For a given product, aspect candidates are extracted from each sentence of every review, based on its sentence dependency tree. Sentence dependency trees capture the grammatical relations between words that comprise a sentence. The dependencies are binary asymmetric relations between a word identified as head (generally a verb) and its dependents [ 6 ]. The nature of the relationship is denoted by a dependency label associated with the edge connecting the two words in the relationship. For instance, Figure 4 depicts the dependency tree for the following sentence: “The framerate was high, battery life was long, the visual efects looked as polished as today’s consoles”. A detailed description of dependency trees can be found in [ 6 ]. The open source library Spacy [ 8 ] is employed to generate dependency trees owing to its combination of speed and accuracy [ 5 ]. Punctuation is retained and no pre-processing is performed prior to producing dependency trees, since lemmatization or other pre-processing steps may afect the accuracy of dependency tree generation. Next, we describe the sentence tree pruning algorithm which returns dependency relations associated with aspect candidates.

3.2.1 Dependency Tree Pruning. Dependency tree pruning algorithm (DTP) prunes the dependency tree generated for each sentence to retain relations that are associated with aspect candidates. Specifically, for every aspect candidate we retain the dependencies that capture the relations between the aspect, opinion, and the head word of the aspect. Aspect candidates are identified subject to a set of dependency rules that are applied to the dependency tree.

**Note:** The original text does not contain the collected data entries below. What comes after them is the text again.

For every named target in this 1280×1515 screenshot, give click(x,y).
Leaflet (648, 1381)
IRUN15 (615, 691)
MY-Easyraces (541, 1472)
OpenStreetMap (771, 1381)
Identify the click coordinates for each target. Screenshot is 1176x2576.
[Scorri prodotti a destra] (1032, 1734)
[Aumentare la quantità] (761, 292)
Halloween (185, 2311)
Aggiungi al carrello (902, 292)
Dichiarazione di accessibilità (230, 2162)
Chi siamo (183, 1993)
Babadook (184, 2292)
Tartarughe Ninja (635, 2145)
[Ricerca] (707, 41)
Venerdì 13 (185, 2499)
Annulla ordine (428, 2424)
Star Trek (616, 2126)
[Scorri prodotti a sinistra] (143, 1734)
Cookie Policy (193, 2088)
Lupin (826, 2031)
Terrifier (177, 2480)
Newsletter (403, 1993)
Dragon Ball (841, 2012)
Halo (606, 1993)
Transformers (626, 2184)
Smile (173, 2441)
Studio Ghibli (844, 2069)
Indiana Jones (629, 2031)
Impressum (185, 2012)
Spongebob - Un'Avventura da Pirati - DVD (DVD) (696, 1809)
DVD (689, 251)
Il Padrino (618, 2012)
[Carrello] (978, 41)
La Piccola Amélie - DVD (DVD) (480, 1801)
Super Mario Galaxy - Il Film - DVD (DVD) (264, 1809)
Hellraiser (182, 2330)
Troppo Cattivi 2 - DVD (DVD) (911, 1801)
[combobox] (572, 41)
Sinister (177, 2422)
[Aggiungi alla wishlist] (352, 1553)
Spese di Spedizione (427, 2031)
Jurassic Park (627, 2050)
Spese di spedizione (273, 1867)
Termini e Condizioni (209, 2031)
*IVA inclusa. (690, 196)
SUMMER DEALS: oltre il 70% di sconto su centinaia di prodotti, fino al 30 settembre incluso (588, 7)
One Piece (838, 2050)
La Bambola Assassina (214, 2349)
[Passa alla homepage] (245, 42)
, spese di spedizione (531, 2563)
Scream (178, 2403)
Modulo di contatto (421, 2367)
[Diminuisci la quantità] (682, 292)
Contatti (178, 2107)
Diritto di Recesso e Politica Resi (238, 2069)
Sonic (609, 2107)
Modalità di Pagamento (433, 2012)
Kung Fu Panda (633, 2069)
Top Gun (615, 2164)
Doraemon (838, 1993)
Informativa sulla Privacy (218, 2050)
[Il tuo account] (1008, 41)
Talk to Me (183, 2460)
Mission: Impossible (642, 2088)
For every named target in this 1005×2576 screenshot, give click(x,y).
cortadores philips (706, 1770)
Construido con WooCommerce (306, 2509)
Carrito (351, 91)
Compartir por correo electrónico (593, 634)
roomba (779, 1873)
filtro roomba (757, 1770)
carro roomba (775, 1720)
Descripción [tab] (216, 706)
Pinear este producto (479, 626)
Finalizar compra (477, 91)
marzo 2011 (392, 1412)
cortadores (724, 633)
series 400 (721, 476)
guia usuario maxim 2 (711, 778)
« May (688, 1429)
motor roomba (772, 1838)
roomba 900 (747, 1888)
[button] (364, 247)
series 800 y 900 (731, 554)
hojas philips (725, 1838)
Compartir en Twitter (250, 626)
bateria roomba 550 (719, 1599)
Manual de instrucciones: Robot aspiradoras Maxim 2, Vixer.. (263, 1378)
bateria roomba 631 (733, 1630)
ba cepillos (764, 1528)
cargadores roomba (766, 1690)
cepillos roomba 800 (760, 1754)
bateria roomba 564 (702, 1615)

The set of rules R, some of which have been defined by the authors of [ 21 ], that determine if a word is an aspect candidate, are described below: (1) A noun n is an aspect if there exists a parent-child relation between n and another word a, and a is either an adjective or an adverb. Here the set of words a that satisfy this condition constitute the opinion. (2) Adjective-adverb sibling rule: A noun n is selected as an aspect, and a as the opinion if there exists a word a that shares the same parent (head term), and a is either an adjective or adverb. (3) If a word v has a direct object relation with a noun n, and v is a verb, then n is selected as an aspect, with v being the opinion. (4) If A verb v has a noun n as a parent (head term), and v has a parent-child relation with another word a which is an adjective, then n is selected as an aspect, with a being the opinion. (5) If a noun n1 in a conjunct relation or a prepositional relation with another noun n2, and n2 is parent-child relation with an adjective a, n1 is selected as an aspect with a being (6) If a word v is in an open clausal relationship with another word a, with v being a verb and a being an adjective or adverb, then select v as an aspect and a as opinion.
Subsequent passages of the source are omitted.